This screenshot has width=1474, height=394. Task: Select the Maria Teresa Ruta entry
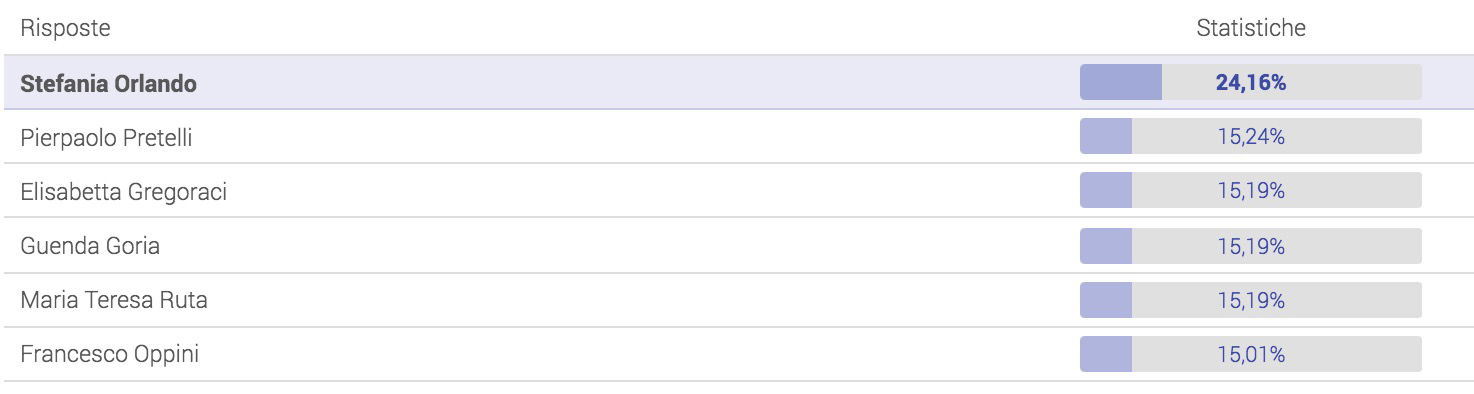[x=114, y=300]
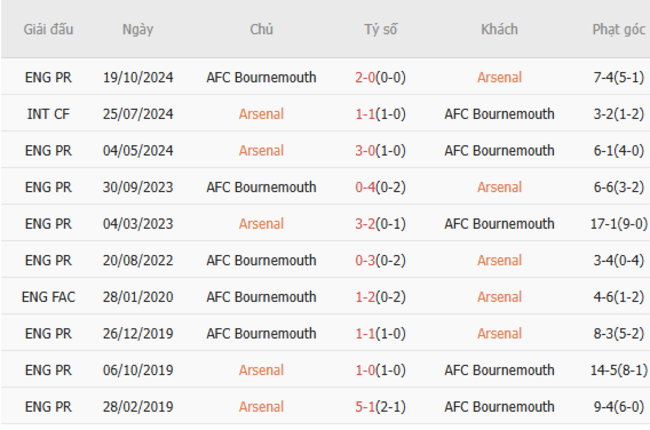Select the 0-3 score on 20/08/2022

click(x=366, y=261)
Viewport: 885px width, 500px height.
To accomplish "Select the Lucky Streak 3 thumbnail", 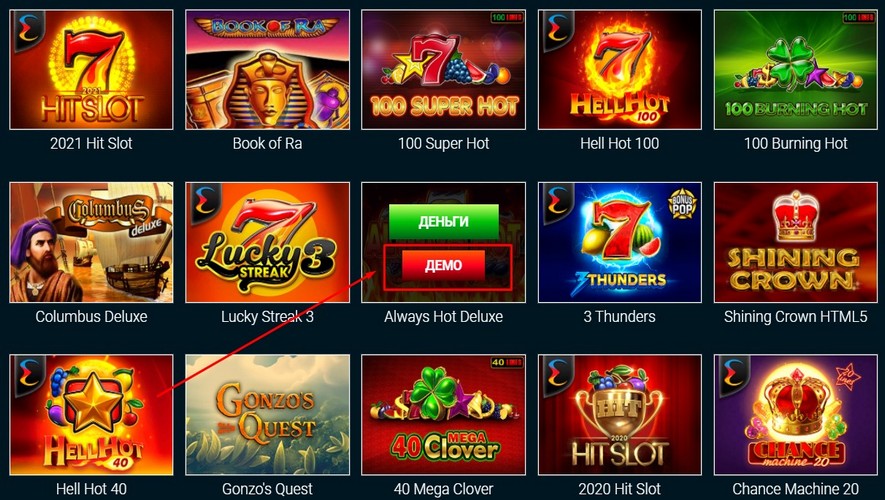I will [x=268, y=242].
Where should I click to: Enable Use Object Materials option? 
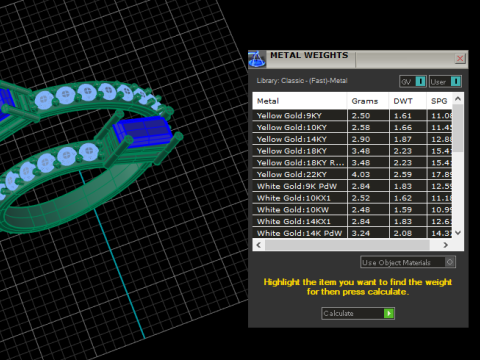pyautogui.click(x=408, y=262)
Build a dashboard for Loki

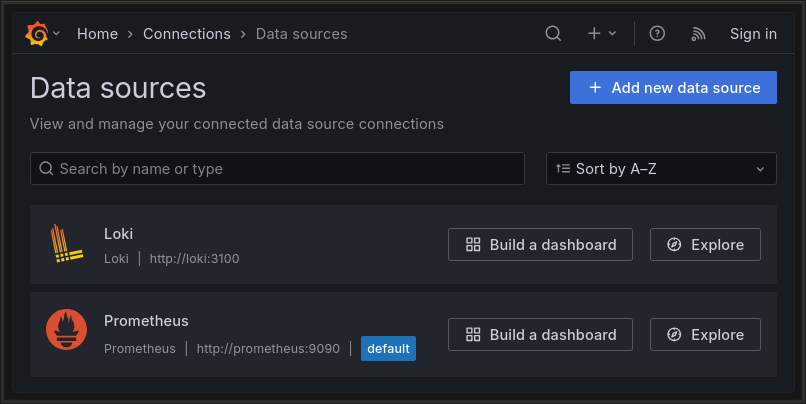tap(540, 245)
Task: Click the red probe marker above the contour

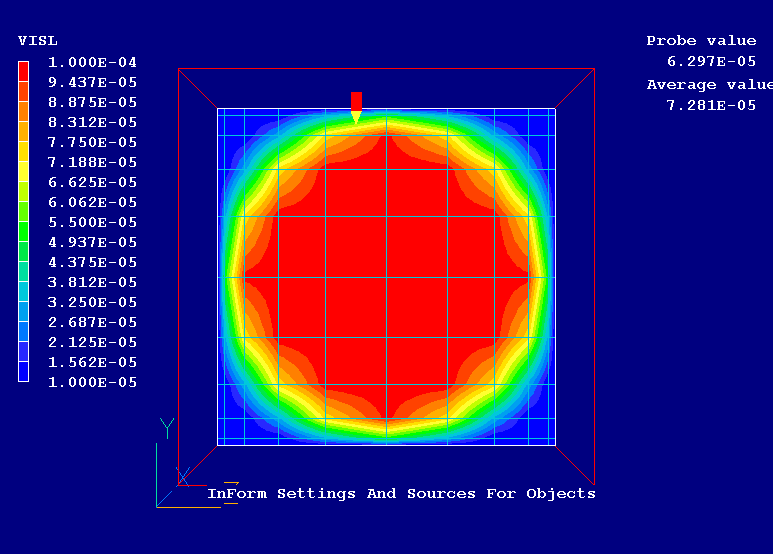Action: [356, 102]
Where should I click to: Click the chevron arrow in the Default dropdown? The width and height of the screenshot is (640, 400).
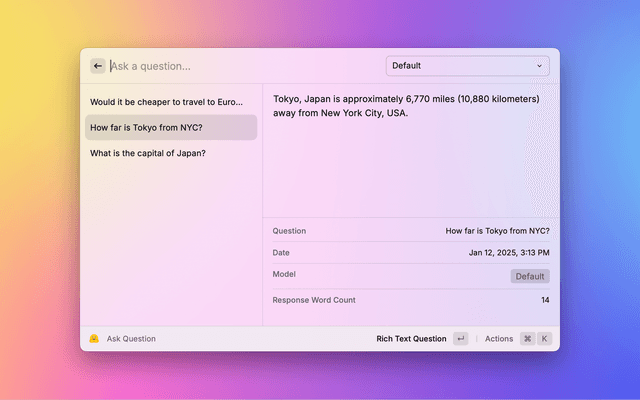tap(540, 66)
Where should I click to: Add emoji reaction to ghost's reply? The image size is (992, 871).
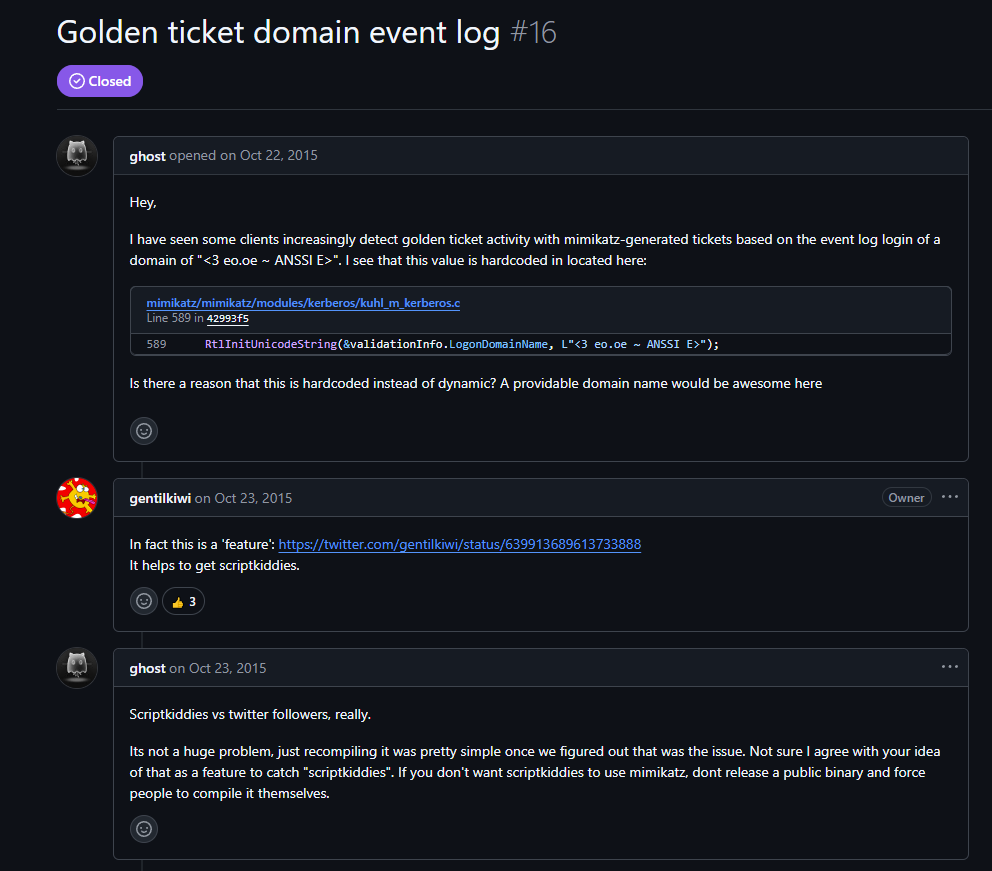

****

Exercise goal —
Starting at the line that contains "Where should I click to: Click", retype each line through the end of the data exactly, and leave out every picture.

Solution for this exercise —
Where should I click to: Click the chevron arrow in the Default dropdown? The width and height of the screenshot is (640, 400).
tap(540, 66)
Where should I click to: Add emoji reaction to ghost's reply? The image size is (992, 871).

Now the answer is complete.